What to do:
1. Repeat the stretch of the whiteboard thread from "I have my own" through "writes without skipping.".
2. In the whiteboard thread, why is it hard for the students to see the writing on the shiny whiteboard?
====== Provided text ======
Mostly they were filled with random graphitti, but we also often put up
mathematical brainteasers and it was interesting to see people's attempts at
solutions.

They stayed there til the end of the semester, I was sad to find them gone
upon returning next year.

------
bluenose69
This summer, my university took out the blackboard in the room where I teach,
replacing it with a horrible whiteboard. Although only a few weeks old, it
already cannot be erased properly, as far as I can tell.

I have my own markers and eraser to avoid the "tragedy of the commons" with
dried-out markers. I recommend this scheme to anybody, because it avoids the
frustration of going through one pen after another, in search for one that
writes without skipping.

But, even with a good marker, I find it quite difficult to get a constant-
thickness line, especially for quick markings on the board. So, almost
everything I write gets erased at first, getting only a bit better as I
reorient the pen. This is quite annoying for students.

And I can barely write mathematical symbols with those damned markers.

Also, the shiny whiteboard reflects the overhead lights, which means that it's
hard for my students to see what I'm writing.
====== Data provided ======
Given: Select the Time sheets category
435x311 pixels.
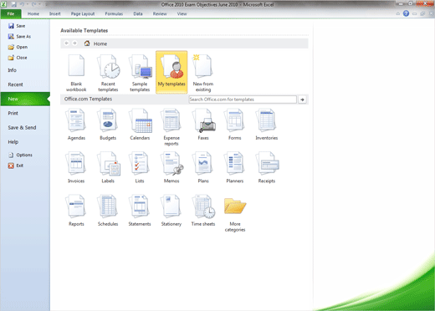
======
Per-task outputs:
1.
I have my own markers and eraser to avoid the "tragedy of the commons" with
dried-out markers. I recommend this scheme to anybody, because it avoids the
frustration of going through one pen after another, in search for one that
writes without skipping.

2. The whiteboard reflects the overhead lights.